The main advantage of relying on a mechanism such as the one that we propose is that there is no need to estimate one’s precision. It is relatively simple to imagine how the brain could estimate sensory uncertainties (for which optimal performance has often been found; e.g. Hillis et al. 2004; Muller et al. 2007). If the activity of different cells each indicate the likelihood of a certain value of the parameter of interest, then the cells with the highest activation will identify the most likely value, and the width of the distribution of active cells will indicate how certain one can be of this value (Ma et al. 2006). Estimating motor uncertainty is conceptually not that simple, because at least some of the variability is presumably introduced after the signals leave the brain (Jones et al. 2002). Thus it would have to be learnt through experience.

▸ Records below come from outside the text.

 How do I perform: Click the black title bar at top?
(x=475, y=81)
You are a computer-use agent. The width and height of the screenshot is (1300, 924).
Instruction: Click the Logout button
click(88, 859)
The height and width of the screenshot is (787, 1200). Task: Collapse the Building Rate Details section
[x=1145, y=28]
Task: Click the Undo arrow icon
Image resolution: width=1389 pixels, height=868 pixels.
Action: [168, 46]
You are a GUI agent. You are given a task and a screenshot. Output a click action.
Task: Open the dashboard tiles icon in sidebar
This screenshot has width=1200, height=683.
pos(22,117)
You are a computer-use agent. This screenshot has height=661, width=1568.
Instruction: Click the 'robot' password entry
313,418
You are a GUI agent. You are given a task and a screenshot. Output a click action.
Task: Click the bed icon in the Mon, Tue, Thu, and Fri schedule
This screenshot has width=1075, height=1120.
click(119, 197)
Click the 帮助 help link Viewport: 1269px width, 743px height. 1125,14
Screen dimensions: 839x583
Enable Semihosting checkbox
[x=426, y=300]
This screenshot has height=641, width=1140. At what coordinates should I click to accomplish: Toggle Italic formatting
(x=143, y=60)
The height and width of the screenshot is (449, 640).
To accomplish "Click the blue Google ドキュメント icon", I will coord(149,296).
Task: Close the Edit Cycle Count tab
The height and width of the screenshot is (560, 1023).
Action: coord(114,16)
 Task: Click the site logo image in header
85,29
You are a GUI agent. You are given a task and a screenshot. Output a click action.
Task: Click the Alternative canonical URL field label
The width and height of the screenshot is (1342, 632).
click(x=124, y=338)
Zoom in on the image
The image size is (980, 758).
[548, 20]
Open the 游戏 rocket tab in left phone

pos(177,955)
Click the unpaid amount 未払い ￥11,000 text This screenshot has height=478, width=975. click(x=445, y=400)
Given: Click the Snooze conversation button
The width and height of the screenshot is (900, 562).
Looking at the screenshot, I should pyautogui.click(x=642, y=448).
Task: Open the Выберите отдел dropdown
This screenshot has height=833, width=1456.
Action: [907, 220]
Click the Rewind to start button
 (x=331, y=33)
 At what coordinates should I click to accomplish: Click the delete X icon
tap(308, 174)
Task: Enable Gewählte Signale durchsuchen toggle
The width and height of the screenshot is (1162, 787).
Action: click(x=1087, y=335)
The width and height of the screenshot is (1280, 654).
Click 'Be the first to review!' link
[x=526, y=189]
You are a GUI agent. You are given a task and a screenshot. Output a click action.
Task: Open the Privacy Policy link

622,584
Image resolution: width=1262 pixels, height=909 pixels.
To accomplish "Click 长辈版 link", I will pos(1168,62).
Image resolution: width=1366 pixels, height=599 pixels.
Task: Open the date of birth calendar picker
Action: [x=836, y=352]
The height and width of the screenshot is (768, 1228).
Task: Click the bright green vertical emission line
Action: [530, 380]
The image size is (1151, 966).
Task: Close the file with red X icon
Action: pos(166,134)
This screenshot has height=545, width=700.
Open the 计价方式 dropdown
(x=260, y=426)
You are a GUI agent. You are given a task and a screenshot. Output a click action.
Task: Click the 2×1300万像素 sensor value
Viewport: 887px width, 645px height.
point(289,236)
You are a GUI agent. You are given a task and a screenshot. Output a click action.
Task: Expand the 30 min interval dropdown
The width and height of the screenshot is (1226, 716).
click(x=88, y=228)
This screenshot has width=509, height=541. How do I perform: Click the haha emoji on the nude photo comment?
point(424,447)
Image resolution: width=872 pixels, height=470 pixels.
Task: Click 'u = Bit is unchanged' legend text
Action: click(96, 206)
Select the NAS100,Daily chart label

Of course estimates of movement variability could be learnt through experience, and then used to judge how to best perform the task, but we believe that subjects may directly learn how to best perform the task (for a more elaborate example of how this could occur see Franklin et al. 2008). Although learning one’s variability would appear to be more flexible and more reliable, it is also more complicated, so unless the estimated variability can be used for many tasks under many circumstances it may not be worth the additional effort. We conclude that since near-optimal performance in many motor tasks could easily be achieved with simple learning strategies, it is premature to conclude that the brain computes the optimal solution by explicitly considering motor variability.